Un aspecto que merece una mención especial era su compromiso con la inclusión dietética. Mucho antes de que fuera una tendencia generalizada, El Festín de Babel ofrecía un impresionante menú premium vegano. No se trataba de una simple adaptación, sino de una propuesta completa, elaborada y deliciosa que recibía elogios constantes, convirtiéndolo en un destino seguro para comensales veganos y vegetarianos que buscaban alta cocina. Esta atención al detalle demostraba una filosofía centrada en el comensal, algo que se extendía a todos los aspectos del servicio.

El Ambiente y un Servicio Recordado con Cariño

La experiencia en El Festín de Babel no se limitaba a la comida. El local era descrito como un lugar discreto, acogedor y con una decoración muy personal que huía de las estridencias. Era un restaurante con encanto, un espacio íntimo donde, además de comer, se podía disfrutar de actuaciones musicales y otras expresiones artísticas, reflejando la polifacética personalidad de su creador, también músico y poeta. Este maridaje entre arte y gastronomía creaba una atmósfera única.

El servicio es, quizás, uno de los puntos más consistentemente alabados. Los testimonios de antiguos clientes destacan la profesionalidad y calidez del equipo. Se habla de un servicio excelente, de camareros atentos y naturales que sabían estar pendientes sin agobiar, haciendo que cada visita, ya fuera una cena casual o la celebración de un aniversario, se sintiera especial. La atención era tan memorable que algunos clientes incluso recordaban a un camarero en particular por su encanto y buen hacer.
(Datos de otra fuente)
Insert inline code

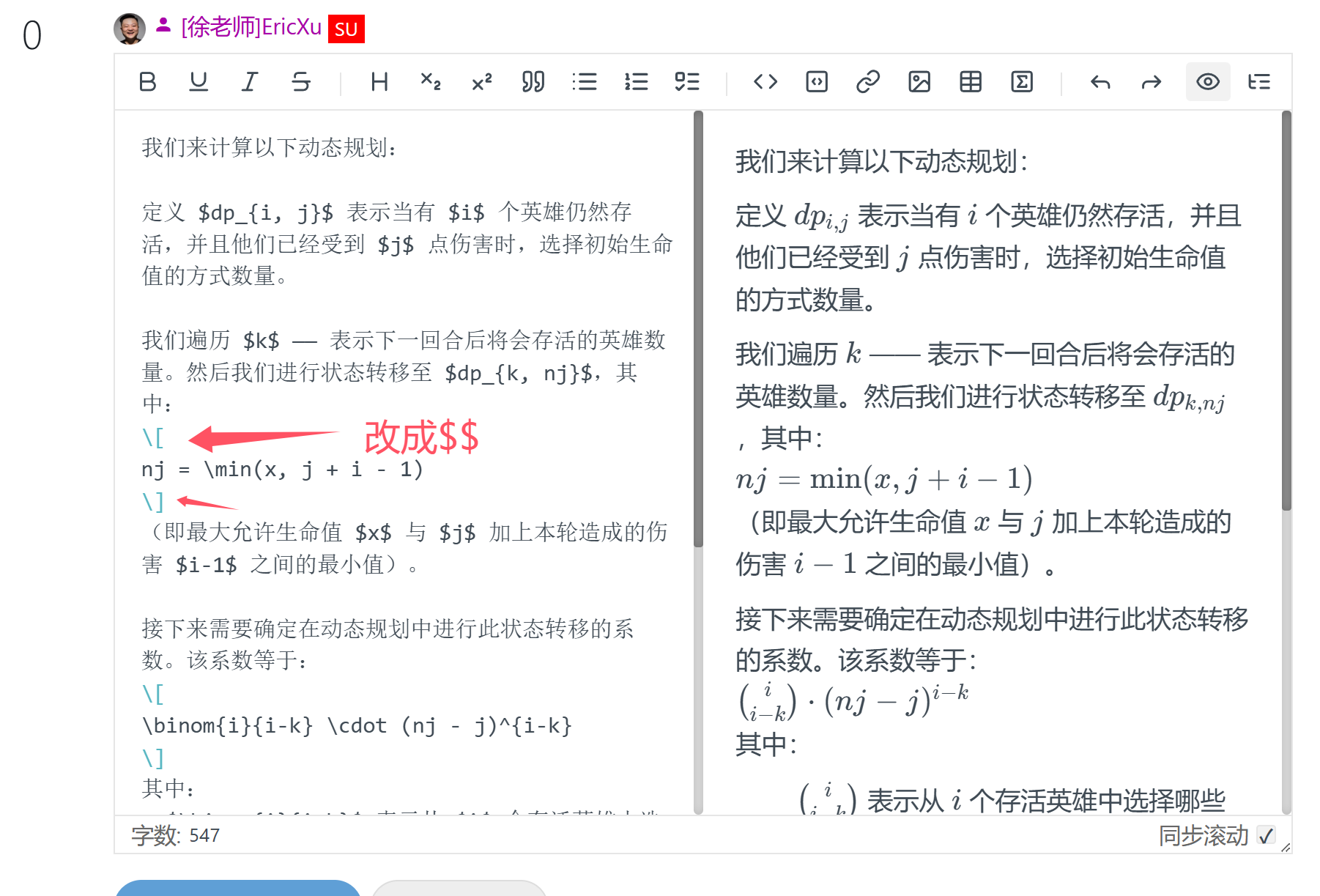coord(765,81)
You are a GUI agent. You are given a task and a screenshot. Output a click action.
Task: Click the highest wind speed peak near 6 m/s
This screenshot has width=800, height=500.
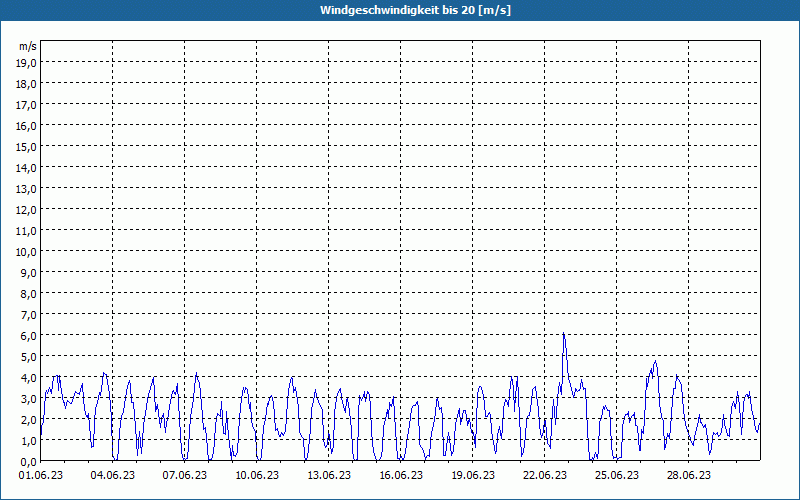564,334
El Veredicto Final: Luces y Sombras de un Referente

Evaluar un negocio cerrado requiere una perspectiva diferente. Las "luces" de El Festín de Babel brillaron con intensidad durante 21 años.

Lo positivo:

  • Innovación y Creatividad: Fue un pionero en la cocina de fusión en Zaragoza, abriendo la mente y el paladar de la ciudad a sabores del mundo.
  • Calidad Excepcional: La comida era consistentemente elogiada por su sabor, presentación y la calidad de sus ingredientes.
  • Servicio Impecable: La atención al cliente era un pilar fundamental, generando una clientela fiel y muy satisfecha.
  • Inclusividad: Su destacada oferta vegana lo convirtió en un referente para diferentes públicos.
  • Buena Relación Calidad-Precio: A pesar de su alta calidad, los clientes percibían que el precio de sus menús era justo y adecuado, un factor clave para decidir dónde comer.

Lo negativo:

Encontrar puntos débiles en su trayectoria es difícil, basándose en la abrumadora cantidad de opiniones positivas. Algún comentario aislado sugería que, en ocasiones, a los platos principales les podía faltar un punto de intensidad en el sabor en comparación con los espectaculares entrantes. Sin embargo, esta es una crítica menor en un mar de alabanzas.
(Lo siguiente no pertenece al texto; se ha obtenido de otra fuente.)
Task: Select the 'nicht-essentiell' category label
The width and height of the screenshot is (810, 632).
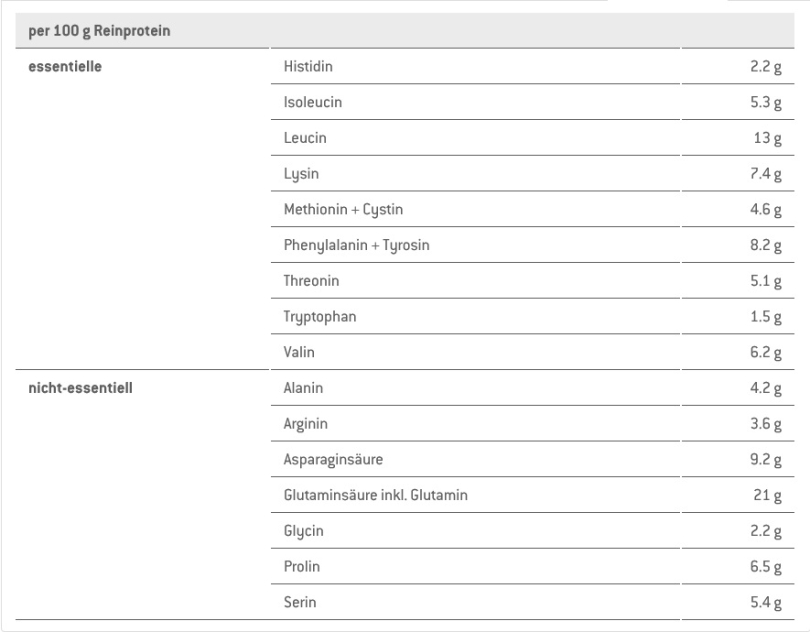Action: (x=81, y=388)
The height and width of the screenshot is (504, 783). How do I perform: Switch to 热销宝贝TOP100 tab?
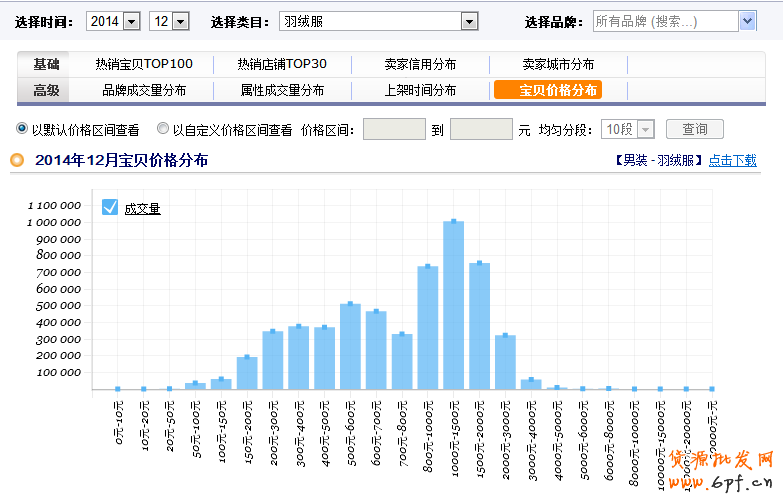tap(144, 64)
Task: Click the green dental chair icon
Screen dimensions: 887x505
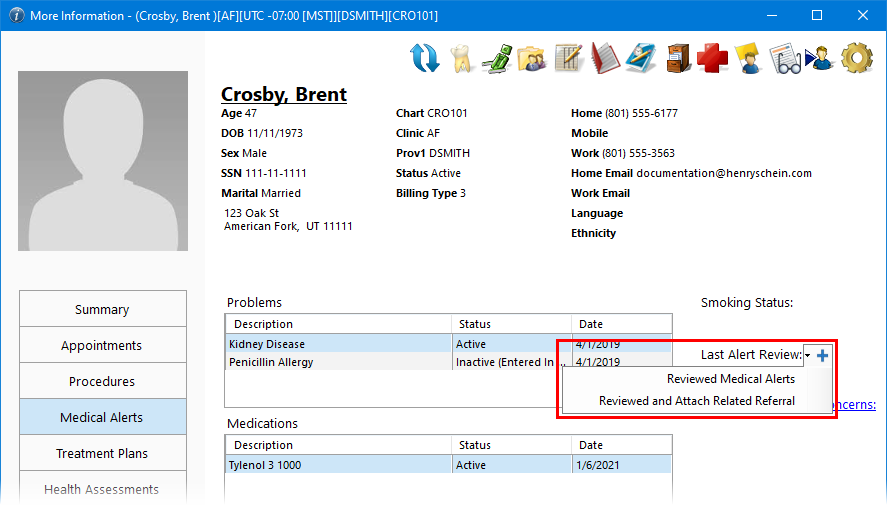Action: coord(496,58)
La verdadera y definitiva sombra es, por supuesto, su cierre. En palabras de su propietario, el cierre se debió a un "colapso en lo espiritual y en lo material", una decisión que marcó el fin de una era. Para cualquier potencial cliente, el hecho de que ya no se pueda visitar es el mayor inconveniente. Su legado, sin embargo, perdura. El Festín de Babel no fue solo un lugar para cenar, fue una institución que demostró que se podía ser innovador, personal y exitoso. Dejó una huella imborrable en la memoria gastronómica de Zaragoza y un estándar muy alto para futuros proyectos que aspiren a mezclar, con tanto acierto, las cocinas del mundo.